When looking at the critical paths, it’s therefore important to look at the paths at all four corners. This is often overlooked: For example, just generating a timing report in TimeQuest, typically produces the report for a single corner.

So this post describes how to get the report that says something. It relates to Quartus Prime 17.1 Lite.

Everything the said below (including the scripts) works on Quartus Prime 15.1 Lite as well, except that this version (and earlier, I suppose) doesn’t generate any multi-corner reports in any form. This makes the HTML report generation option attractive, as these reports are easier to work with.

I should mention two other related posts in this blog: One taking a look on the relation between input / output constraints and the timing report, and another experimenting a bit with Tcl scripting with TimeQuest.

Getting a multi-corner report: Scripted & quick

First, copy the following Tcl script into a file, say, timing.tcl:

create_timing_netlist
read_sdc
update_timing_netlist

foreach_in_collection op [get_available_operating_conditions] {
  set_operating_conditions $op

  report_timing -setup -npaths 20 -detail full_path -multi_corner \
    -panel_name "Critical paths"
}

Don’t let the “multi_corner” flag confuse you: Each call to report_timing covers one corner. It’s not clear if this flag does anything.

Now to action:

  • In Quartus, expand the TimeQuest group in the Task pane, and open TimeQuest Timing Analyzer.
  • In TimeQuest Timing Analyzer, pick Script > Run Tcl Script… from the menu bar, and select the Tcl script (e.g. timing.tcl).
  • An entry named “Critical paths” is added to the TimeQuest Timing Analyzer’s Report pane. Click on Multi-Corner Summary. A list of paths and their details now fill the main panes.
  • To export all path information into a textual file, right-click Multi-Corner Summary, and select “Export…”. Choose a name for an output file with a .rpt suffix. HTML reports are not supported (they will be empty).

There will also be four separate reports in the same entry, one for each corner. On earlier versions of Quartus, only these will appear (i.e., no Multi-Corner Summary).

Generate HTML / text reports only

The tools can generate neat HTML reports, which are considerably more comfortable to read than TimeQuest’s own GUI. Alas, these reports only cover one corner each. This script generates four HTML reports (it’s a whole bunch of files, JQuery script files, CSS and whatnot. Bells and whistles, but not a multi-corner report).

Suppose the following script as timing-html.tcl

#project_open myproj
create_timing_netlist
read_sdc
update_timing_netlist

foreach_in_collection op [get_available_operating_conditions] {
  set_operating_conditions $op

  report_timing -setup -npaths 20 -detail full_path -multi_corner \
    -file "timing_paths_$op.html" \
    -panel_name "Critical paths for $op"
}

For a plain textual report, change the -file flag’s argument, so the suffix is .rpt or .txt instead of .html.

Note the “project_open” command which is commented out at the top of the script. If it’s uncommented and “myproj” is replaced with the actual project name, a plain shell command line can be used to generate the HTML reports with something like

$ /path/to/quartus/bin/quartus_sta -t timing-html.tcl

I haven’t however found a way to generate a multi-corner report like this.

* **Source material**:
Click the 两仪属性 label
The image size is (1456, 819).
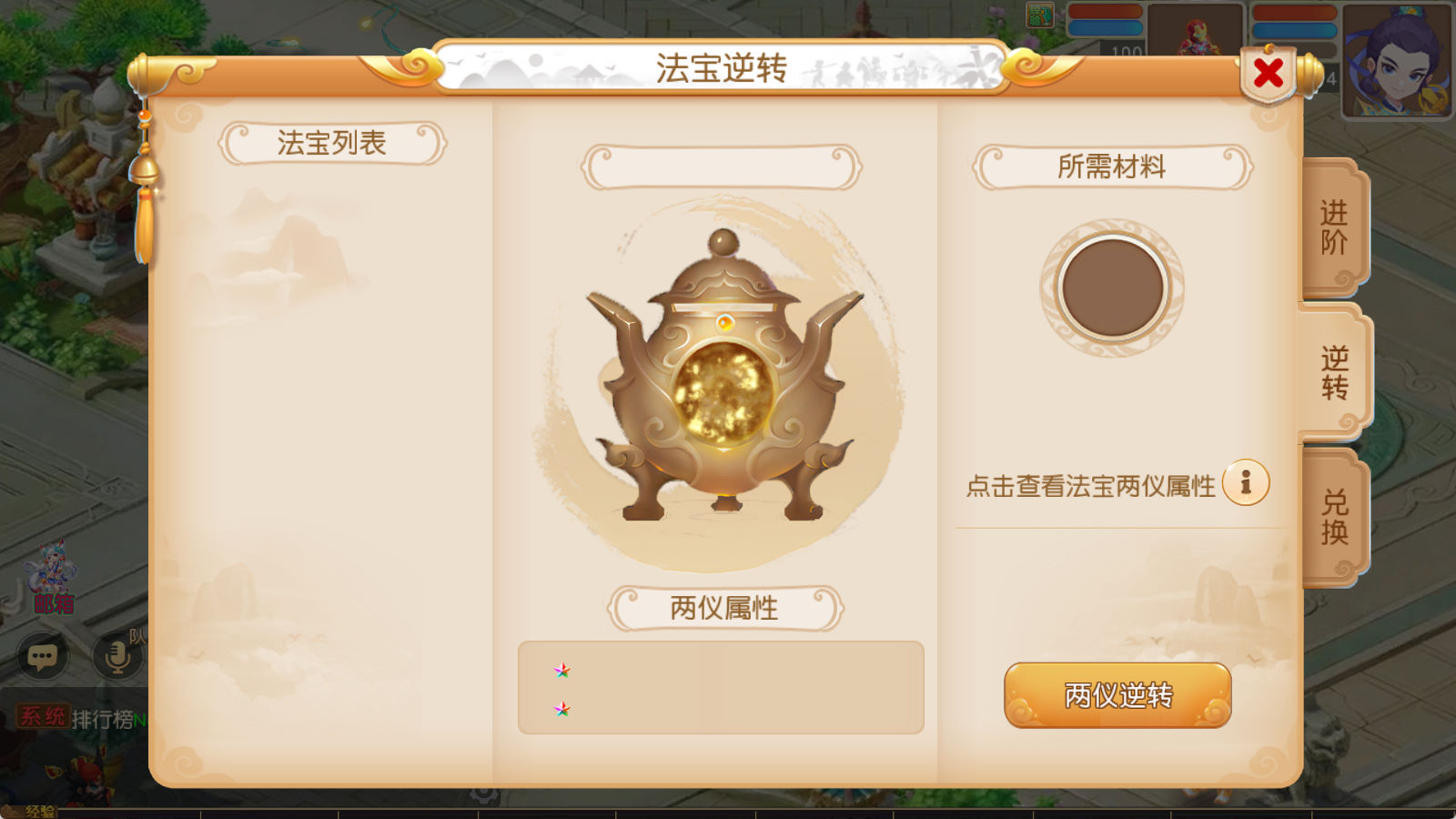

* **Directive 1**: In the TimeQuest article, list every flag passed to report_timing in the timing.tcl script.
* **Directive 2**:
Do the following statements agree with the TimeQuest article? For each one, answer yes or no and quote the words of the article that settle it.
(a) Quartus Prime 15.1 Lite can generate multi-corner reports.
(b) Exporting the Multi-Corner Summary as an HTML report works.
(c) A single call to report_timing covers one corner.
* **Directive 3**: Transcribe the TimeQuest article from "There will also" up to and including "a multi-corner report).".

* **Result 1**:
-setup
-npaths
-detail
-multi_corner
-panel_name

* **Result 2**:
(a) No: "doesn’t generate any multi-corner reports in any form"
(b) No: "HTML reports are not supported (they will be empty)"
(c) Yes: "Each call to report_timing covers one corner."

* **Result 3**:
There will also be four separate reports in the same entry, one for each corner. On earlier versions of Quartus, only these will appear (i.e., no Multi-Corner Summary).

Generate HTML / text reports only

The tools can generate neat HTML reports, which are considerably more comfortable to read than TimeQuest’s own GUI. Alas, these reports only cover one corner each. This script generates four HTML reports (it’s a whole bunch of files, JQuery script files, CSS and whatnot. Bells and whistles, but not a multi-corner report).